Since when was it society’s job to create new medical innovations in a time crunch? Well, it took a global pandemic caused by a ferocious respiratory illness to spur the world’s brightest minds on all fronts into action. Because of COVID-19 and the reliance on ventilators to keep patients breathing stable, hospitals around the globe have run into a problem.

The problem? Medical facilities are running out of ventilators for patients, as afflicted patients are already using their existing stock. The solution? Ask anyone and everyone to make new or alternative ventilators — and do it as fast as they possibly could.

The results have been shockingly positive. Of course, there wasn’t any foresight to predict such a significant and immediate need for vast quantities of ventilators, but we’re left wondering why these stockpiles of medical equipment didn’t already exist?

A Drexel University engineer was requested by the University of Pennsylvania’s health system to make 500 basic ventilators in two weeks — an almost insurmountable task. And yet, Marek Swoboda pulled through with his startup “RightAir.” Beyond Swoboda filling the vital order for backup ventilators, the price point of only using $10 in materials means it’s accessible and affordable — and the plans are open source. Anyone can access and replicate them.

According to NASA, one of their teams assigned to work on ventilator innovation developed a “high-pressure ventilator prototype specifically tailored to help coronavirus patients” in a mere 37 days. The creation is called VITAL — Ventilator Innovation Technology Accessible Locally —  and has already passed critical tests at the Icahn School of Medicine at Mount Sinai in New York and looks to be fast-tracked for use by coronavirus patients. The team who designed this came from engineers at NASA’s Jet Propulsion Laboratory in Pasadena — they specialize in spacecraft technology, not medical equipment.

Dr. Rhys Thomas of Glangwili Hospital in Carmarthen, Wales, saw his own hospital’s supply of ICU ventilators running low, so he worked to invent a new machine that aids patients’ breathing while also clearing the room of lingering viral particles.
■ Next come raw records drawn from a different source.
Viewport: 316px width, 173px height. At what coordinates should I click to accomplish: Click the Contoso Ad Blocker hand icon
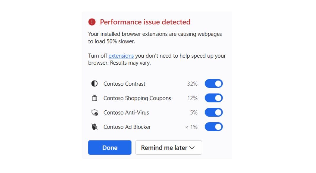[x=94, y=127]
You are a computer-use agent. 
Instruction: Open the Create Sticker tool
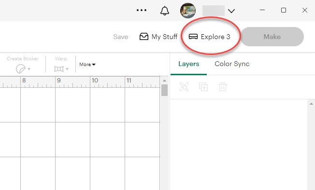(x=23, y=65)
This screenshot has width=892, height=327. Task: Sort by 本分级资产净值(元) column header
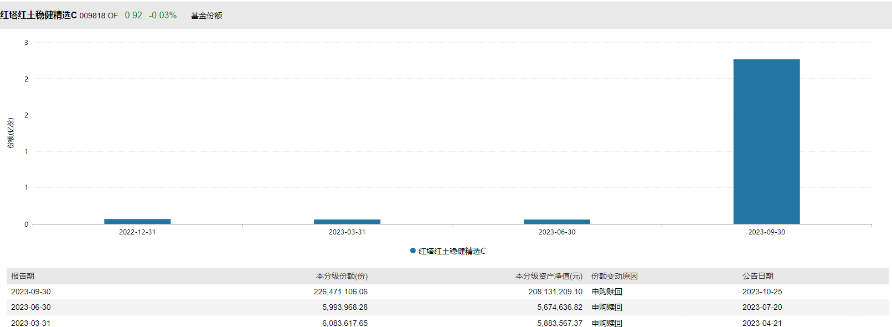(x=549, y=276)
Rice University engineers are making a prototype for an inexpensive ventilator. As reported to The Wall Street Journal by the machine’s investors, it is made out of parts in “hobby shops” that can be “mass-produced for less than $200 apiece.” This ventilator, which has the name ApolloBVM, is designed to aid hospitals who are short on conventional ventilators and in dire need of alternatives.

Back in March, Dyson was tasked by UK Prime Minister Boris Johnson to develop a new ventilator. One was designed and developed in 10 days and the new product, CoVent, was sent to the UK’s National Health Service.

MIT assembled a hodge-podge team to create a prototype of their own, and they succeeded as early as March 12 — within a week, their idea moved all the way to prototype tests, and FDA approval is currently pending.

While all of these feats of human ingenuity are truly inspiring and awe-inducing, why were they necessary? Why did the medical industry not have inexpensive and easily mass-produced ventilators in the first place? Why did it take thousands of people dying to force efficiency and cost-effectiveness in the medical equipment field?

With a medical industry rife with greed, the innovation of these teams across the globe proves two things: that medical equipment can be made inexpensively and quickly in a time crunch, and that we should never underestimate the power of human ingenuity.